- Opening Delimiter -

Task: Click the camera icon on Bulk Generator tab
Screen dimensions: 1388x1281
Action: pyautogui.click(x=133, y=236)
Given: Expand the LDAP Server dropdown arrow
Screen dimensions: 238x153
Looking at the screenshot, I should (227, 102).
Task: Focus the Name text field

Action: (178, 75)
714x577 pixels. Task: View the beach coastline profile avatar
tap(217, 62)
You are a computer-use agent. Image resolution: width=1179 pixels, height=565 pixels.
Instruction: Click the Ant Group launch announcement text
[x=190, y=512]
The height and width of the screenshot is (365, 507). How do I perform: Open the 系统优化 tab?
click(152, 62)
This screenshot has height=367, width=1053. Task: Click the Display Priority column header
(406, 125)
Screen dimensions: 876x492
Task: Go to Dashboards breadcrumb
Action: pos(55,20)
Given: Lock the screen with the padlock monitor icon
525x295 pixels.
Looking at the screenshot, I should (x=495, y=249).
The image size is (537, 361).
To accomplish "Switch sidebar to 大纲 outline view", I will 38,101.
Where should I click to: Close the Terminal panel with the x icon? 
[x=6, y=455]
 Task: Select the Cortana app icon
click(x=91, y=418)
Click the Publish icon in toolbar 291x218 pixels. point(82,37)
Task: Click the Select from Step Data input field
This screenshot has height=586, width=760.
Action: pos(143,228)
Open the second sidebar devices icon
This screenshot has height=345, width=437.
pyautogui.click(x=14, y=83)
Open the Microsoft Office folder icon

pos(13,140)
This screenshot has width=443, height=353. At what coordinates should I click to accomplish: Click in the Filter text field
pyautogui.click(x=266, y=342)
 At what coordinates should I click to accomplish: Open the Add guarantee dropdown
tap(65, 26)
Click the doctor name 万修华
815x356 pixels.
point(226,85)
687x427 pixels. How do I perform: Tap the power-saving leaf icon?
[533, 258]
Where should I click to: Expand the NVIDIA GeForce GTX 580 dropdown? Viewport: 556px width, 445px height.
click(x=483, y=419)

- Closing Delimiter -

WORK REQUIRED :: Of the entries above, repeat exactly the lines between the line with "714x577 pixels. Task: View" and the line with "Given: Lock the", inclusive, and no others.

RESULT ::
714x577 pixels. Task: View the beach coastline profile avatar
tap(217, 62)
You are a computer-use agent. Image resolution: width=1179 pixels, height=565 pixels.
Instruction: Click the Ant Group launch announcement text
[x=190, y=512]
The height and width of the screenshot is (365, 507). How do I perform: Open the 系统优化 tab?
click(152, 62)
This screenshot has height=367, width=1053. Task: Click the Display Priority column header
(406, 125)
Screen dimensions: 876x492
Task: Go to Dashboards breadcrumb
Action: pos(55,20)
Given: Lock the screen with the padlock monitor icon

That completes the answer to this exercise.